Chairman Bernanke's speech was the bookend to a speech given earlier this month by Bill Dudley, the President of the New York Fed. The two speeches made similar arguments: that the Fed's mandate was not being met because inflation was too low and unemployment was too high. The non-conventional measures of monetary policy they discussed fell broadly under three policy areas: communicating the expected path of policy rates based on inflation targets, targeting price levels, and expanding the Fed's balance sheet (quantitative easing).

Communicating Interest Rate and Inflation Objectives

Both FOMC members stressed the importance of communicating the Fed's inflation objectives to investors. Bernanke suggested that, “Central Bank communication provides additional means of increasing the degree of policy accommodation when short-term nominal interest rates are near zero. A step the Committee could consider, if conditions called for it, would be to modify the language of the statement in some way that indicates that the Committee expects to keep the target for the federal funds rate low for longer than the market expects.”

Bernanke did express some hesitation about this approach. “A potential drawback of using the FOMC's statement in this way is that, at least without a more comprehensive framework in place, it may be difficult to convey the Committee's policy intentions with sufficient precision and conditionality.”

Not being able to offer precision and conditionality for communicating the path of future short-term interest rate may indeed be a problem. The larger issue though, it seems, is that this approach attempts to solve a problem that isn't immediately apparent. The graph below plots the fed funds rate, along with the market's forecast for the direction of rates over the next two years.

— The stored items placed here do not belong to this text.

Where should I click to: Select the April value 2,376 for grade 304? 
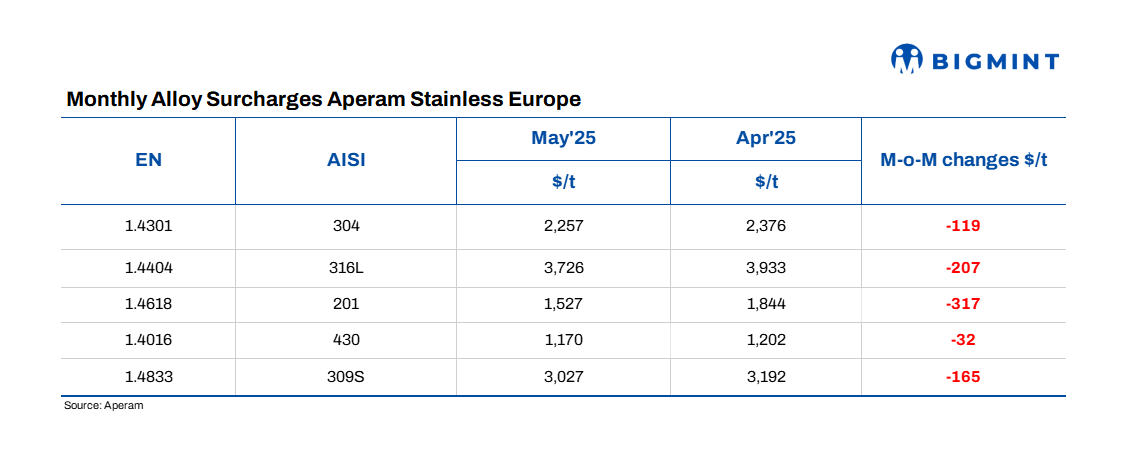click(x=766, y=226)
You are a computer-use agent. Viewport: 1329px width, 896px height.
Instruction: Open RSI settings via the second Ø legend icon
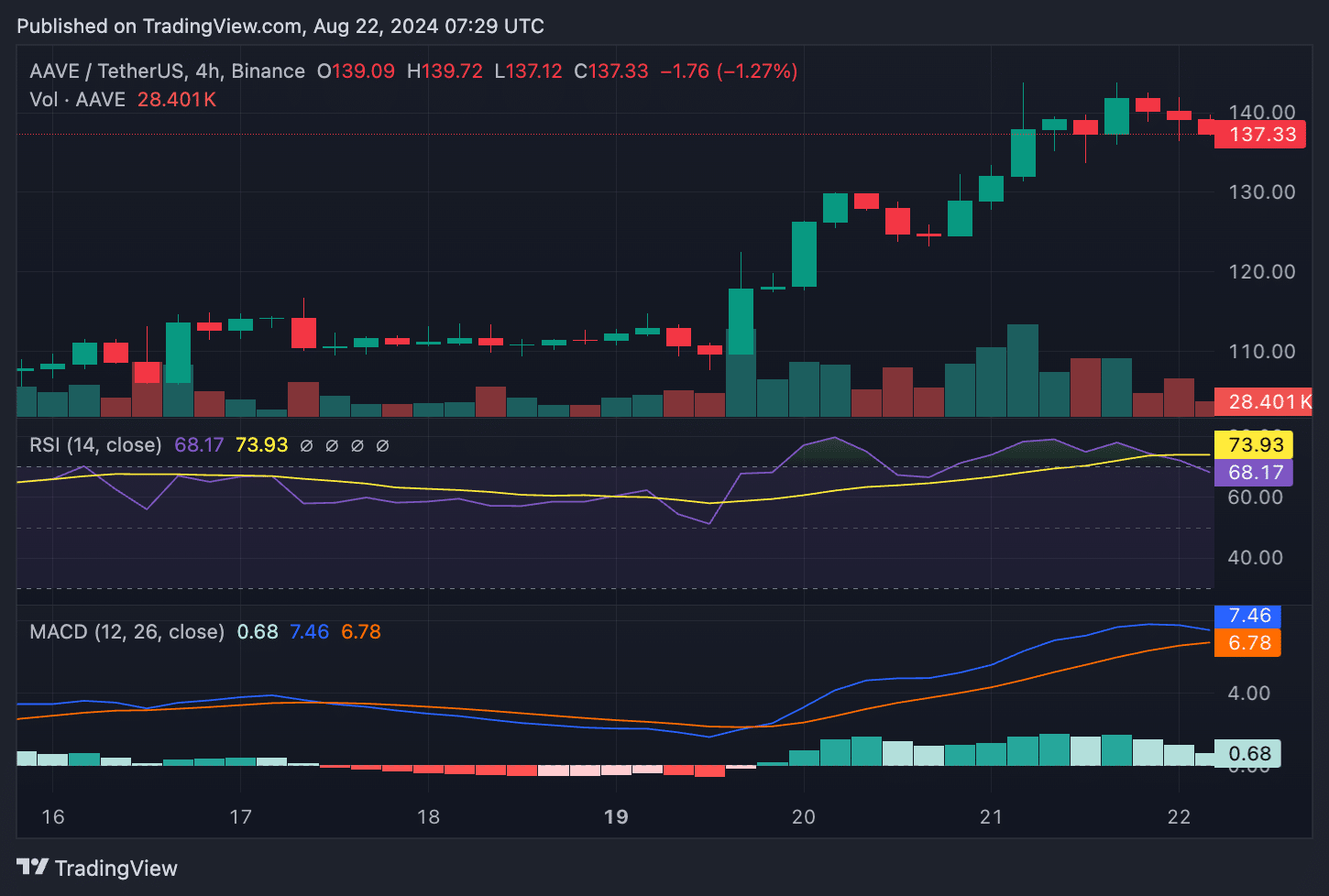(331, 445)
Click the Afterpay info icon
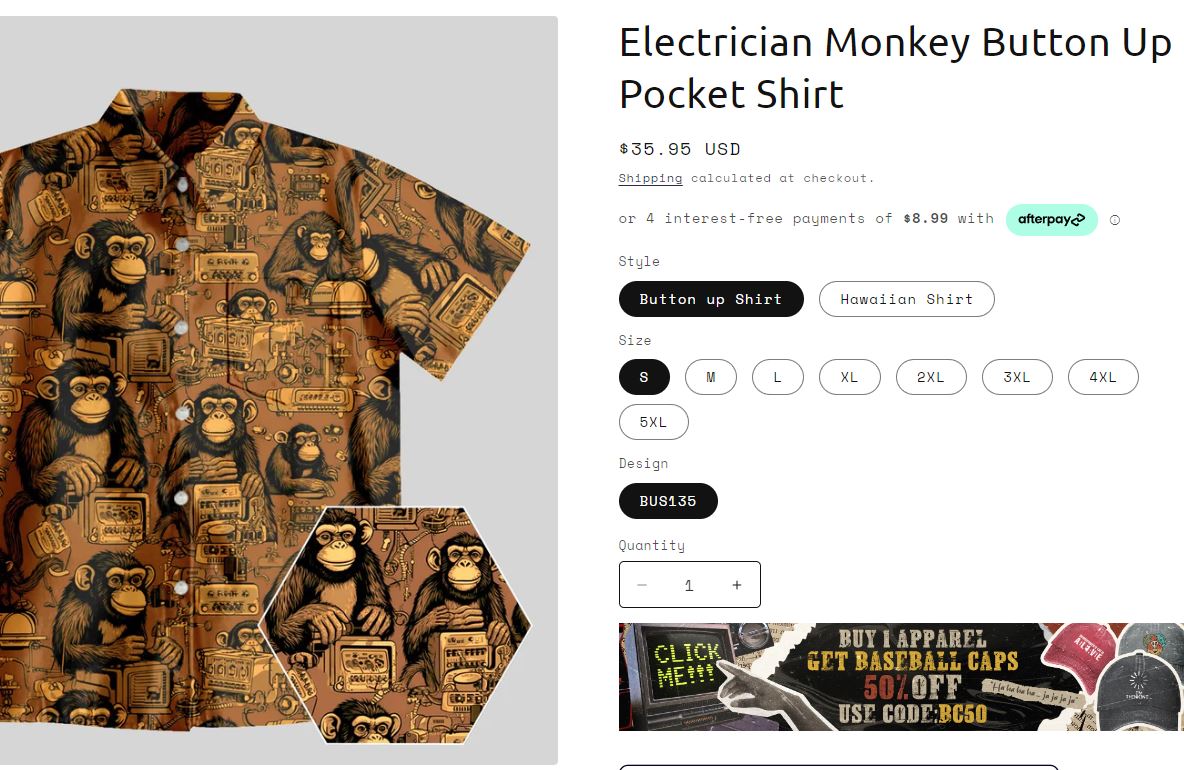1184x770 pixels. tap(1115, 220)
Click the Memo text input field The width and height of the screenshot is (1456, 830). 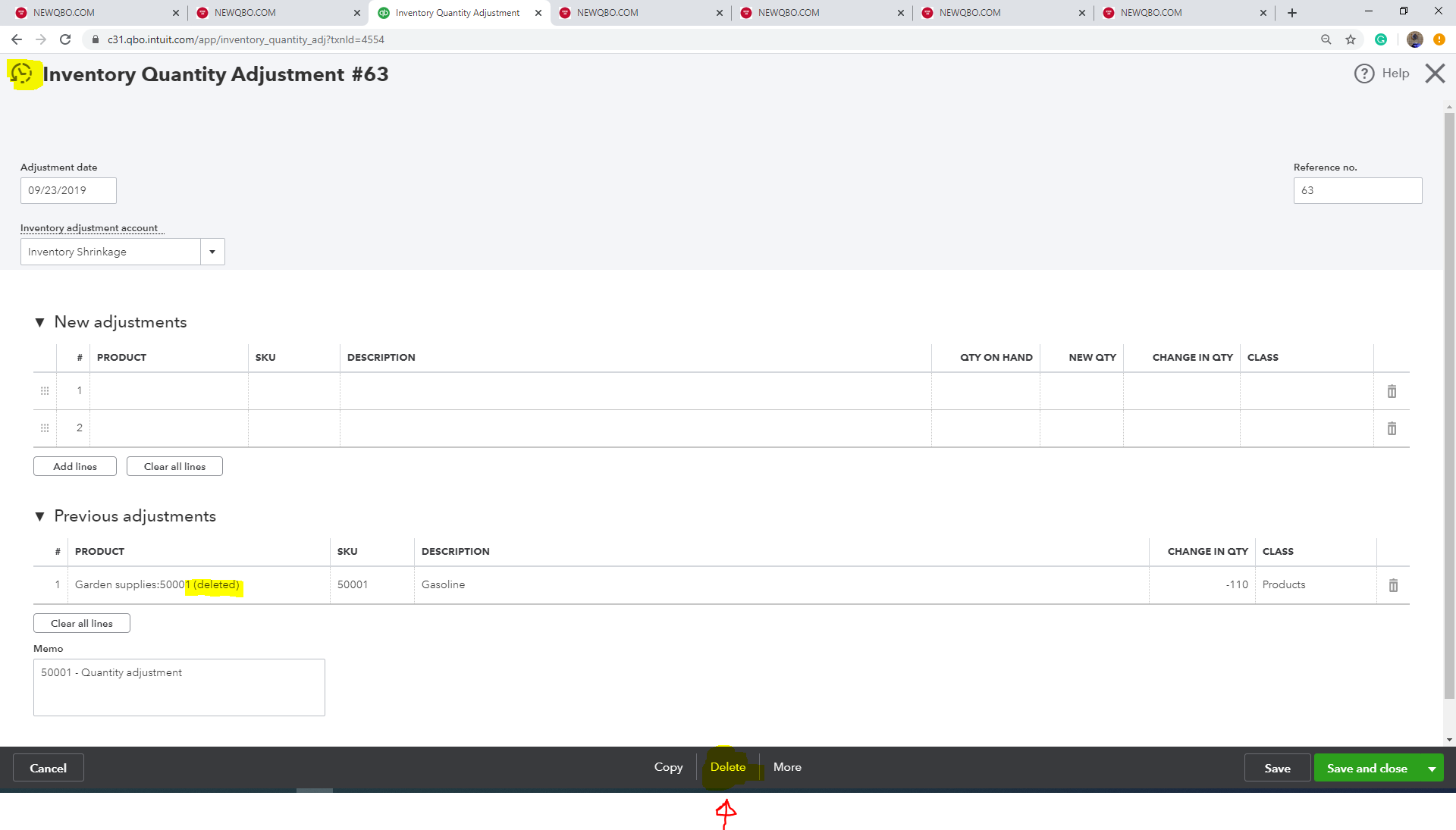pyautogui.click(x=178, y=687)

Investors don't expect short-term rates to rise materially for a long time. Based on futures contract prices, investors expect the fed funds rate to increase by about a quarter of a percentage point in the middle of 2012. Eurodollar contracts suggest that investors don't expect the Fed to normalize the fed funds rate at 2 percent until 2015. Treasury note yields are under 1 percent for maturities of less than five years. Low rates at the short end of the curve are probably partly explained by the lessons that Japan has offered to investors. Certainly, bond investors are considering that there is some risk of the US falling into a persistent liquidity trap. So it's difficult to imagine to what extent investors would alter their expectations for policy rates based on slightly different wording contained in FOMC policy statements, which already include the suggestion that rates will stay exceptionally low for an extended period of time.

Targeting Price Levels

NY Fed President Dudley also argued for the clear communication of inflation objectives, and advocated a goal for the Fed to effectively manage inflation expectations. When the Fed's interest rate policy is stuck at its zero bound, he argued that “a decline in inflation expectations drives up real interest rates and thereby increases the real cost of credit which cannot be offset by simply lowering the fed funds rate. Thus, in a very direct sense, a fall in inflation expectations when the target interest rate is at the zero bound represents a de facto tightening of monetary policy and of financial conditions.”

In his speech, Dudley floated the idea of targeting price levels instead of inflation rates. This would allow the Fed to let inflation run at higher levels than they would typically be comfortable with to “catch up” from earlier periods of disinflation and deflation. “For example, if inflation in 2011 were a .5 percentage point below the Fed's inflation objective, the Fed might aim to offset this miss by an additional .5 percentage point rise in the price level in future years.”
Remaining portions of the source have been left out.